One Comment on “It’s Time To Stop Making Lists of Top Animated Films

  1. This is a very good point. The lack of films that have been produced has made it easier for me to comprehend animation history, so it has the small library advantage. There’s sort of a Catch 22 here, I think. Most popular animated films fall into the action genre, and listing films by genre may backfire by proving animation’s narrowness.

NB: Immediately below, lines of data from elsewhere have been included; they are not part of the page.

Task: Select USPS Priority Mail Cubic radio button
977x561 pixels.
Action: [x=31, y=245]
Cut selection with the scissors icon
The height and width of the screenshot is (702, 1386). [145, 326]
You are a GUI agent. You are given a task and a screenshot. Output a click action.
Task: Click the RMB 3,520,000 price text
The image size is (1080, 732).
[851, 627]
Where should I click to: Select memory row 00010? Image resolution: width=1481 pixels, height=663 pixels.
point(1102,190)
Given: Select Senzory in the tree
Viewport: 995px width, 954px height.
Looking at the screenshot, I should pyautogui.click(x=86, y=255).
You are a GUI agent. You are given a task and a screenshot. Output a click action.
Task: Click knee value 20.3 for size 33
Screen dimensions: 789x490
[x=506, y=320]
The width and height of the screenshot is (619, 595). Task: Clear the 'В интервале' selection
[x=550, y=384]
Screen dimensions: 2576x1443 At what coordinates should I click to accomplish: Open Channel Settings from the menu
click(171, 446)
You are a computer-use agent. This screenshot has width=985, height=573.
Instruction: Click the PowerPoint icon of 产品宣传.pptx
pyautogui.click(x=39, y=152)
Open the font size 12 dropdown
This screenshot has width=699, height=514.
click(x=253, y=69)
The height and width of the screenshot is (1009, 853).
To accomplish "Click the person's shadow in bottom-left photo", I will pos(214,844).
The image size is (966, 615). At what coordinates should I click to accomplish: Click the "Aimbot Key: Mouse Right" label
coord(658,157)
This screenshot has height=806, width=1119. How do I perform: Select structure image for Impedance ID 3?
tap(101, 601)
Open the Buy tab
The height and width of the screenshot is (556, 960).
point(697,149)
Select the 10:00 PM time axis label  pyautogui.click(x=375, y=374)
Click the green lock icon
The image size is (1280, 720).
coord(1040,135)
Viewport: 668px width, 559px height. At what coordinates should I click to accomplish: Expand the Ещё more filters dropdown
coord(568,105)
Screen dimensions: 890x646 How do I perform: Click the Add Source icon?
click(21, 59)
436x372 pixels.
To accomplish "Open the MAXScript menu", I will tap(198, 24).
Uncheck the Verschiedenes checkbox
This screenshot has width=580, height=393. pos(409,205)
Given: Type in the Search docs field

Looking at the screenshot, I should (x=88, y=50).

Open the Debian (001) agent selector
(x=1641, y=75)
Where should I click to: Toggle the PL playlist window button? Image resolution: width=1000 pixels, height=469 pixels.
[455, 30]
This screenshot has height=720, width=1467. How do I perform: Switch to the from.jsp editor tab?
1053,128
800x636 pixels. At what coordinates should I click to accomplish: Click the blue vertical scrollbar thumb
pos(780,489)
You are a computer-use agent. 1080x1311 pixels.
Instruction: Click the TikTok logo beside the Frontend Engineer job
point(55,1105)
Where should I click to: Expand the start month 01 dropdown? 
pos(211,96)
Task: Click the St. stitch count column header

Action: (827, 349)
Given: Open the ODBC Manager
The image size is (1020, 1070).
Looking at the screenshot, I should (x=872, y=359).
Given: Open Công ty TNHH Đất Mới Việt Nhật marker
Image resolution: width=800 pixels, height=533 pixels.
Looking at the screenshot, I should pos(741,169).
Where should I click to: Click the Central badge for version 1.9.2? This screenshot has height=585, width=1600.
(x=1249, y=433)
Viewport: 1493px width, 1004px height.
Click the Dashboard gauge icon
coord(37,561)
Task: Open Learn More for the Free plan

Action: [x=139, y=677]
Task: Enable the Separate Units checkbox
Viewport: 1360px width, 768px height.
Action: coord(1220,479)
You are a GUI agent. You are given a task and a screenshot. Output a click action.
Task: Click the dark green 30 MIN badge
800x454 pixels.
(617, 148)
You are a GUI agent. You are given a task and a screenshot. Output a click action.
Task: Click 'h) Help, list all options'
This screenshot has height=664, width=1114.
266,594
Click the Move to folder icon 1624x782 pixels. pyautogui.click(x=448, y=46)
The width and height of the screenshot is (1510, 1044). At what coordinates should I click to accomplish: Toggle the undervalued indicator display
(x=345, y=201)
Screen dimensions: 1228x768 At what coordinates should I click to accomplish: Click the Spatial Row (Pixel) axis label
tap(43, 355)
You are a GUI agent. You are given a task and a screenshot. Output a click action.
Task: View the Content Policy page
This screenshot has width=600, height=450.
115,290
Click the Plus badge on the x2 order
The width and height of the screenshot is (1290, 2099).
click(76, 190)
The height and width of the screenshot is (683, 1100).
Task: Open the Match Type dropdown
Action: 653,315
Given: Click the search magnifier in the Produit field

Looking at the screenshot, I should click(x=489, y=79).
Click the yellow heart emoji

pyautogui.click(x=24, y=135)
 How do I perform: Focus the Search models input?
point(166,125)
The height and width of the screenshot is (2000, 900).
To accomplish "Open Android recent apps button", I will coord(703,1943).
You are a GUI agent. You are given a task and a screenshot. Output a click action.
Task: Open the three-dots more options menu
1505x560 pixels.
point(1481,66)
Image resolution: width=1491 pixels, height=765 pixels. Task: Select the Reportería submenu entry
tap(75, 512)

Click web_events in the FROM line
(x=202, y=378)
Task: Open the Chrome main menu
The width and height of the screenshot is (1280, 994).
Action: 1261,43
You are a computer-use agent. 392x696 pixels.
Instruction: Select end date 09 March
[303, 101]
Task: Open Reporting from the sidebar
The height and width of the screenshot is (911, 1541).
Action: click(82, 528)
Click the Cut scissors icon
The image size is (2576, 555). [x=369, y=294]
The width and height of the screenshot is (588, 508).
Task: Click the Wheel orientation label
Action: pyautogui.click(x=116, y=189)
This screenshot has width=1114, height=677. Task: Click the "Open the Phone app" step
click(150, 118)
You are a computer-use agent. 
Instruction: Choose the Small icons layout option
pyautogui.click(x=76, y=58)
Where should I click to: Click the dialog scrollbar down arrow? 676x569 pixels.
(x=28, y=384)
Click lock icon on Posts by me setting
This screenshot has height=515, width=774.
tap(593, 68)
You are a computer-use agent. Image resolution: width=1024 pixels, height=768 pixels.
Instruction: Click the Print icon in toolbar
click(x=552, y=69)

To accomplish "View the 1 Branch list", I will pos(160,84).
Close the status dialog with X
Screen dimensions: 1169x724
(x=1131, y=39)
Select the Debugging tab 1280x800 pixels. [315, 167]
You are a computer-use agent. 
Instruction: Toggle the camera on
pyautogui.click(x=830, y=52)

    Personally, I think that animation could perhaps better be defined another way, by sectors. Different traditions are radically diverse just on how they create their reality, and I think that separating animation by different basic concepts underlying it would represent it better, rather than focusing on genres which work better for live action. Genres simply don’t represent animation’s potential adequately, in my opinion. In an artform that needn’t be so glued to reality, there’s no need to have genres based on such moods and familiar concepts. I think that defining films beyond storytelling into how they represent reality would be better

    Near-reality-The animated works that aim towards realistic settings
    Cartoon-Works with exaggerated forms and an emphasis on humor
    Folk-Fairy-Tales to folk legends
    Topological-Works which are especially interested in Shapes and Forms
    Typographical-Uses text and symbols in motion order to create a more symbolic reality

    Those are my attempts at a couple categories. I think categories like those do more to express what the medium really can and can’t do than terms like sci fi, horror, crime, or fantasy. While my approach doesn’t say much about the movies in theaters, I think it’s better for an overall understanding of what animation allows.